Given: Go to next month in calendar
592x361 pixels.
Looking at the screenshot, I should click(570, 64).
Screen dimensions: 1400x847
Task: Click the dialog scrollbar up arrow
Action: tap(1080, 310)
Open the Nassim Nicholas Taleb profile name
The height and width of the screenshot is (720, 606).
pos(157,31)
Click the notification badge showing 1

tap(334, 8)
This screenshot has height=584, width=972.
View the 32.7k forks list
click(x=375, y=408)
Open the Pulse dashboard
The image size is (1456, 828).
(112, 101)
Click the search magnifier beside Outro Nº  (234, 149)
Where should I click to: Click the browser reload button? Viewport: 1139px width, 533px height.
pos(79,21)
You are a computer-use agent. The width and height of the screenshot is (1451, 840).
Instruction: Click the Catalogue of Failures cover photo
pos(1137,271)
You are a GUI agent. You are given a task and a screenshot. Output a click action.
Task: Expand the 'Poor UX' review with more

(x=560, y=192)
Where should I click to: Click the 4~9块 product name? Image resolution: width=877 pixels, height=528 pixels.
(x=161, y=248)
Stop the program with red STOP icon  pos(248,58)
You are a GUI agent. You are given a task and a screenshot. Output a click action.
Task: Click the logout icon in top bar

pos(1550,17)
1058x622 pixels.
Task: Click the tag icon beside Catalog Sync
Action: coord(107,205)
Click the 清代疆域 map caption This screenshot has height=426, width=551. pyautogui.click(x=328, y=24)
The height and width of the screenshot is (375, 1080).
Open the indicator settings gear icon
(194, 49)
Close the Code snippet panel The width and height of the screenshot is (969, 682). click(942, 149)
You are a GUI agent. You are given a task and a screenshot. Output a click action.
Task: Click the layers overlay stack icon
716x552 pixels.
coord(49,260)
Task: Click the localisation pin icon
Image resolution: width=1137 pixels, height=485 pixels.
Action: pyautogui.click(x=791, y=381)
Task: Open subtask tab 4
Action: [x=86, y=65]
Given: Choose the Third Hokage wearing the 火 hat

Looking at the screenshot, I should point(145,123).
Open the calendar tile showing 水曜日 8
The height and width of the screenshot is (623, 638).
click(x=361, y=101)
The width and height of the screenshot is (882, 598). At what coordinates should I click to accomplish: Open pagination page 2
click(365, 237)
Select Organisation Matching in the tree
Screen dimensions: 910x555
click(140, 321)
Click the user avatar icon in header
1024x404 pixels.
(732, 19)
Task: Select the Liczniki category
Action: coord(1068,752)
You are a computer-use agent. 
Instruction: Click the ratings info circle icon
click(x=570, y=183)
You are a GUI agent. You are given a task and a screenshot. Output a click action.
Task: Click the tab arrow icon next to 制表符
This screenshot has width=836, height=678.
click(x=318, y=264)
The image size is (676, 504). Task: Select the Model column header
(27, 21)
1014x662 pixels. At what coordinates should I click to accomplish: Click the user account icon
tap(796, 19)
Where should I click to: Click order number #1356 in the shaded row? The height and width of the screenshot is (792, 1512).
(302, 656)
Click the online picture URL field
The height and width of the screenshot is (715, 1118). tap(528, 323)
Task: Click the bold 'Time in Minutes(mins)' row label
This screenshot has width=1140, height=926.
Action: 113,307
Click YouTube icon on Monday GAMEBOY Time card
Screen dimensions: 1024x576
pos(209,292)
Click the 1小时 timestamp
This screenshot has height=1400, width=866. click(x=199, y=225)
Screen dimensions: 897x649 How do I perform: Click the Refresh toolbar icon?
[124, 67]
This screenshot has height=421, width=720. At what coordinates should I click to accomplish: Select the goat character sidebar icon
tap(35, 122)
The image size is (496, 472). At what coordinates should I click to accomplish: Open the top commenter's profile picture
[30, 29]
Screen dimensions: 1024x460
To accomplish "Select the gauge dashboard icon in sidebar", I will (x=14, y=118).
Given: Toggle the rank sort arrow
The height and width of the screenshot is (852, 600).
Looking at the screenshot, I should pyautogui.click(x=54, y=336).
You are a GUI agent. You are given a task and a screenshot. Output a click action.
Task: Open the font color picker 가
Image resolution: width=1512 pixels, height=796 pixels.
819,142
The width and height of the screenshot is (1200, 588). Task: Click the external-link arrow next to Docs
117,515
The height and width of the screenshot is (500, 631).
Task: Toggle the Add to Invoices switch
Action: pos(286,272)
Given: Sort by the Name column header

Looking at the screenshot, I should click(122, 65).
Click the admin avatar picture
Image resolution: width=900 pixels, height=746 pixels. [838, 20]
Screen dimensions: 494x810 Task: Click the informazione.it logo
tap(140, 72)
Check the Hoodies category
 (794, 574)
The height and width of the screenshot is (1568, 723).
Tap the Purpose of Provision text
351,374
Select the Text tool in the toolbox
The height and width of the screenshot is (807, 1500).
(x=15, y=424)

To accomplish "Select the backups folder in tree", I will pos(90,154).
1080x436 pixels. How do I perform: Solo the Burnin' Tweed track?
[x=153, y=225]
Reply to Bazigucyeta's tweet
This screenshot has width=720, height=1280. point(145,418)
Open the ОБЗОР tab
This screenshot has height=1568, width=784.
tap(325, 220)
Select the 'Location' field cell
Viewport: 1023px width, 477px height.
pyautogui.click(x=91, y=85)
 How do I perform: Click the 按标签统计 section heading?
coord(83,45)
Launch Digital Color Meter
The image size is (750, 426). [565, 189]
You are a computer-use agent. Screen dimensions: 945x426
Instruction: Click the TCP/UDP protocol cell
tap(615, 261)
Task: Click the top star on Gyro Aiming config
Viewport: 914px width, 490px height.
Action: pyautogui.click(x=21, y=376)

Work required: Among the preceding records, how many lines include the word "computer"? Reply with the number only.

Output for this exercise: 3